» STATED GOAL 1
In the records, take the part that opens with the line containing "Click the notifications bell in status bar" and closes with the line containing "point(1177,1137)", and lay those lines out as a JSON list of strings with one string per line. Skip blank lines and leave the pictures out.

» DOCUMENT EXCERPT
Numerical results from perturbation theory are normally obtained by
(optimal) truncation of the perturbation series.  For the example
considered, (i) the partial sums do not account for the imaginary part
and (ii) due to the divergence of the perturbative expansion, no
improvement in the final result could be obtained by adding more than
the first 7 perturbative terms.  It requires a valid resummation
procedure to go beyond the accuracy obtainable by optimal truncation
of the perturbation series.  The transforms ${\cal T}S_n(g_{\rm E})$
displayed in the third column of Table~\ref{tableSE} apparently
converge to the full nonperturbative result given in
Eq.~(\ref{exactSE}), and the nonperturbative imaginary part, which
corresponds to the pair production amplitude, is reproduced although
the input series~(\ref{asympSE}) has purely real perturbative
coefficients.


%
% Model series
%

Two specific mathematical model series are considered next.  The
series
%
\[
{\cal N}(g) \sim \sum_{n=0}^{\infty} n!\,g^n 
\]
%
has been used as a paradigmatic example for nonalternating divergent
series in the literature~\cite{We1999,ElGaKaSa1995,ElGaKaSa1996}.
This series can be resummed by the method~(\ref{method}). Moreover,
this resummation is even exact for all transformation orders $n \geq
2$.  This can be seen as follows.  The Borel transform
%
\[
{\cal N}_{\rm B}(g) = \sum_{n=0}^{\infty} g^n = 1/(1-g)
\]
%
is a geometric series. The summation of geometric series inside and
outside of the circle of convergence by Pad\'{e} approximants is exact
in all transformation orders $n \geq 2$.  So, for all $n \geq 2$ the
transforms ${\cal T}{\cal N}_n(g)$ fulfill the equality ${\cal T}{\cal
N}_n(g) = -1/g\,\exp(-1/g)\,\Gamma(0,-1/g) = {\cal N}(g)$, where
$\Gamma(0,x)$ is the incomplete Gamma function
(see~\cite{Ba1953vol1}), and the choice of the contour ($C_{-1}$ or
$C_{+1}$) determines on which side of the branch cut the incomplete
Gamma function is evaluated.

» STATED GOAL 2
In the excerpt on resumming perturbation series, what does the nonperturbative imaginary part correspond to?

» TASK DATA
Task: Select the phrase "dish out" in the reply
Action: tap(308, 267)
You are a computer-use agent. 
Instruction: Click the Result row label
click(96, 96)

==

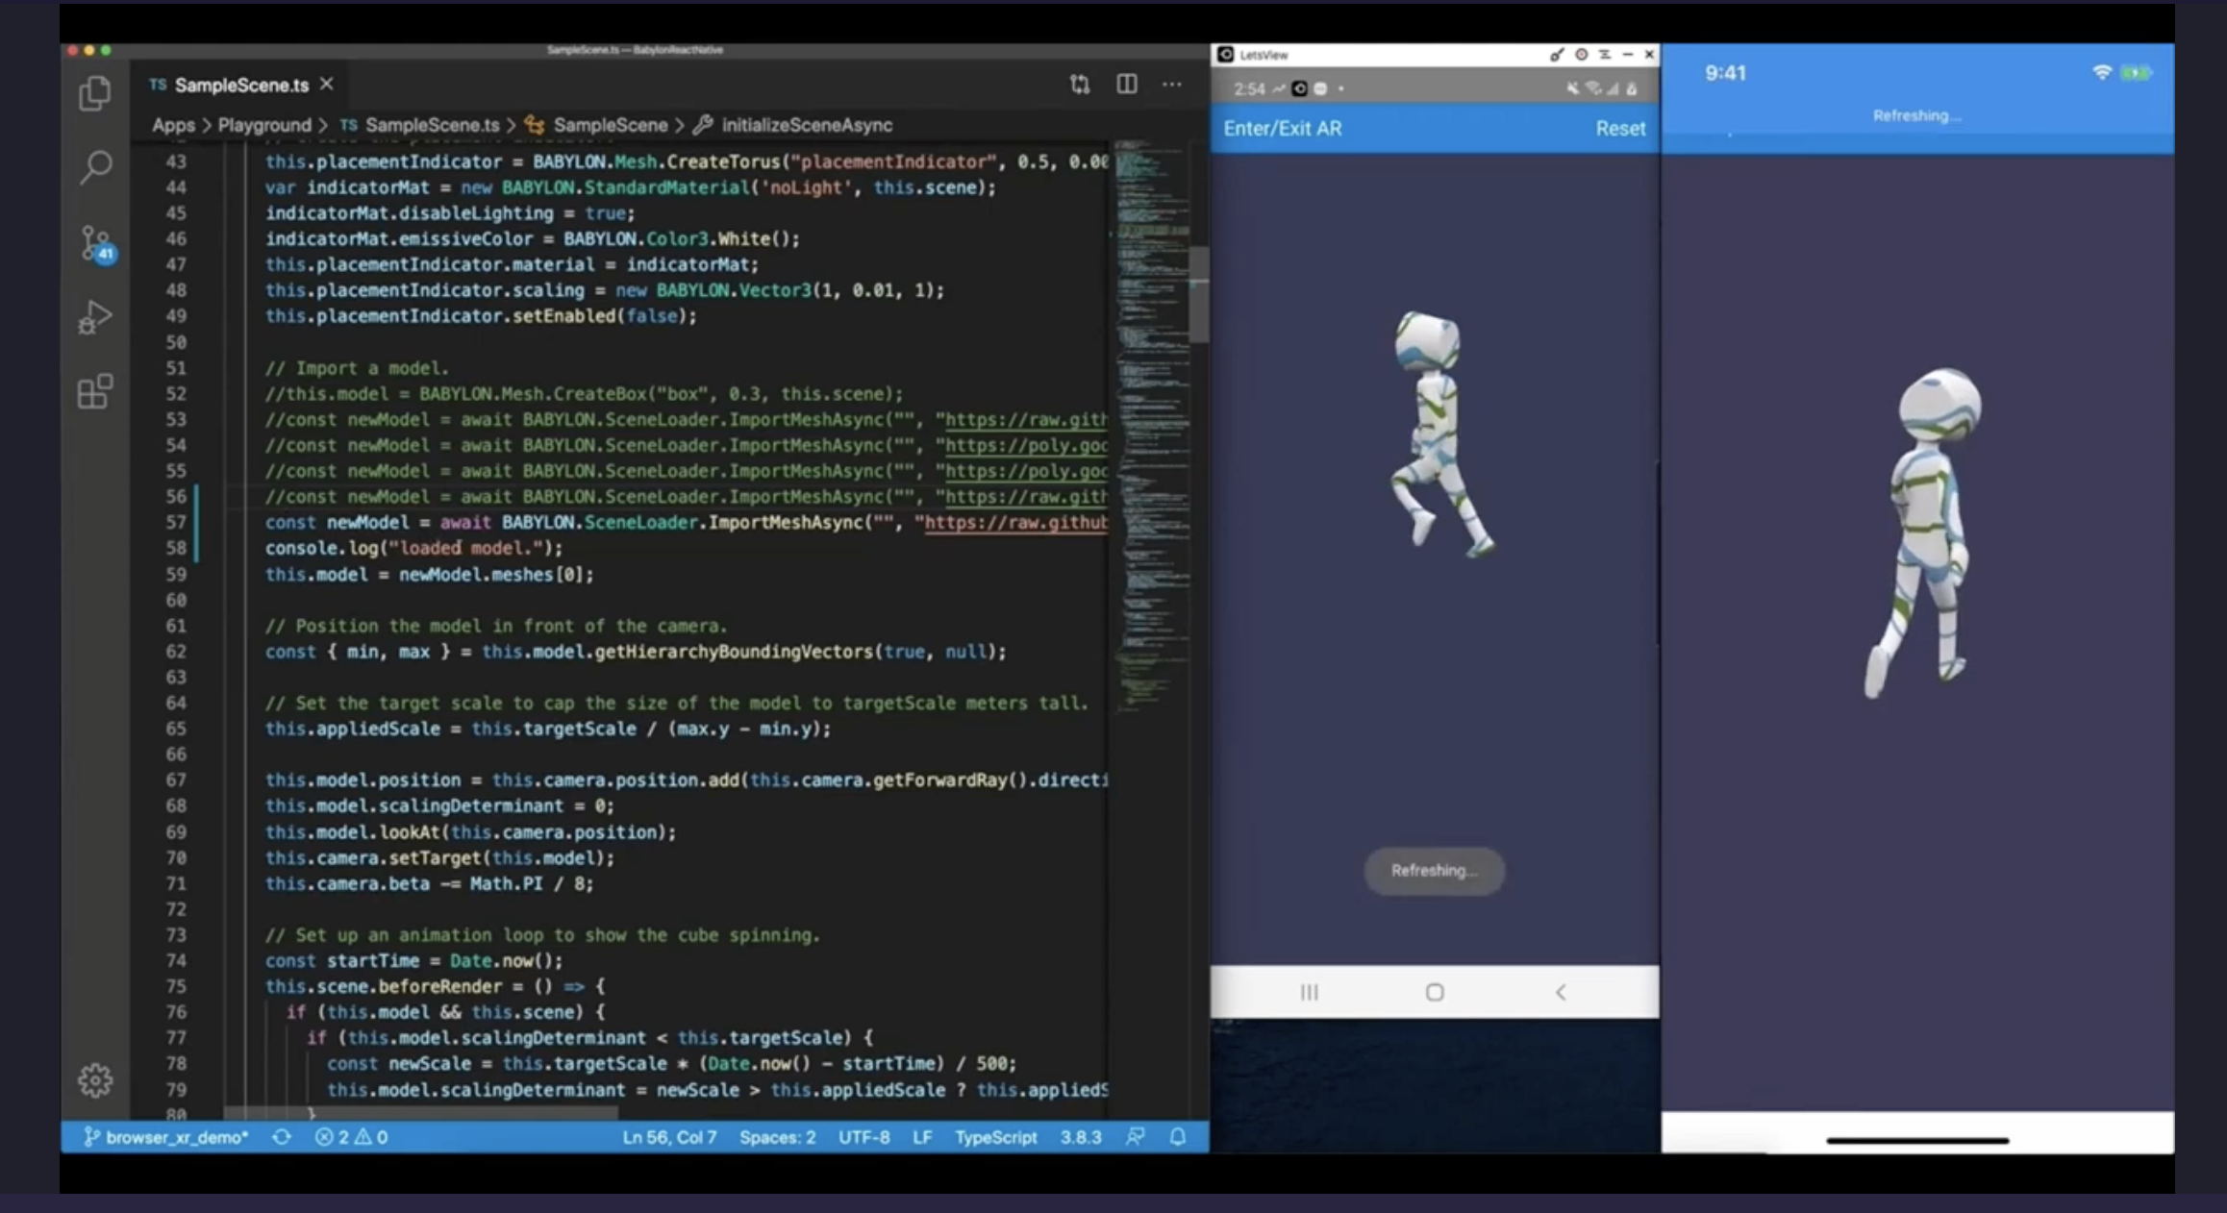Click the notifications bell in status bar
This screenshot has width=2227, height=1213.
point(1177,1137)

» RIGHT ANSWER 1
[
  "Click the notifications bell in status bar",
  "This screenshot has width=2227, height=1213.",
  "point(1177,1137)"
]

» RIGHT ANSWER 2
The pair production amplitude.